**Instructions for the task**
Once you reach the line containing "Task: Click bullet" in the data below, restate each line word for word up to and including the one containing "Select the 2".

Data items
※

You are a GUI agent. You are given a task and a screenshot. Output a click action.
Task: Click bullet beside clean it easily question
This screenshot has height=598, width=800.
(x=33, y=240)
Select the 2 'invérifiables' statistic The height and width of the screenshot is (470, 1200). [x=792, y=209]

※

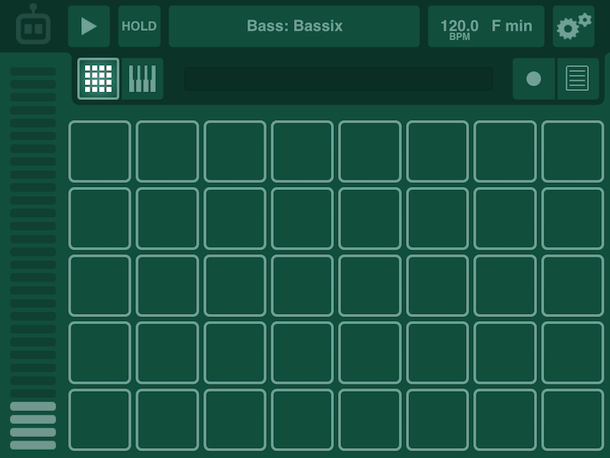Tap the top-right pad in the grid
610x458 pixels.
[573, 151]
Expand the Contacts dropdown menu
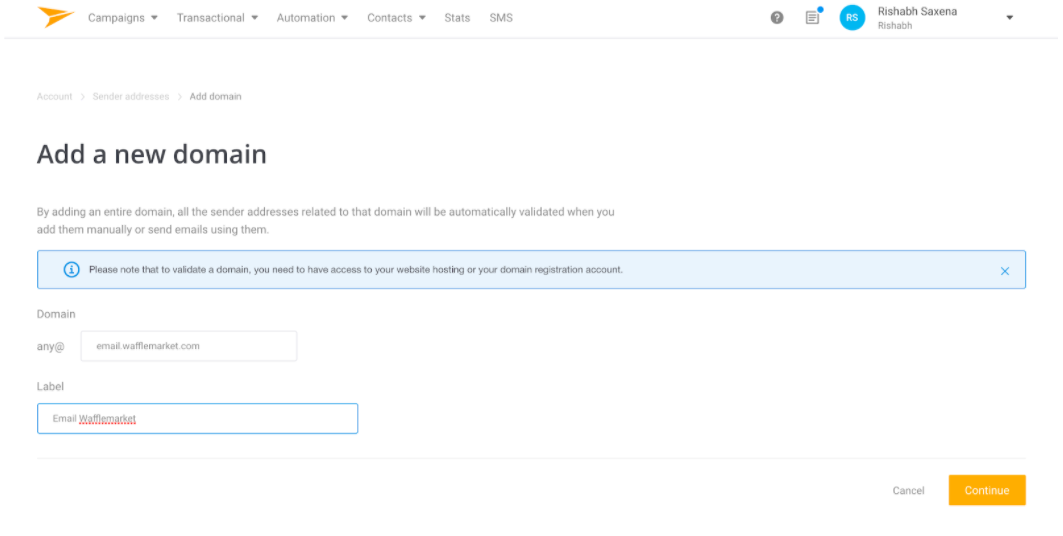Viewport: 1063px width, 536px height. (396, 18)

※

**Exercise response**
Task: Click bullet beside clean it easily question
This screenshot has height=598, width=800.
(x=33, y=240)
Select the 2 'invérifiables' statistic The height and width of the screenshot is (470, 1200). [x=792, y=209]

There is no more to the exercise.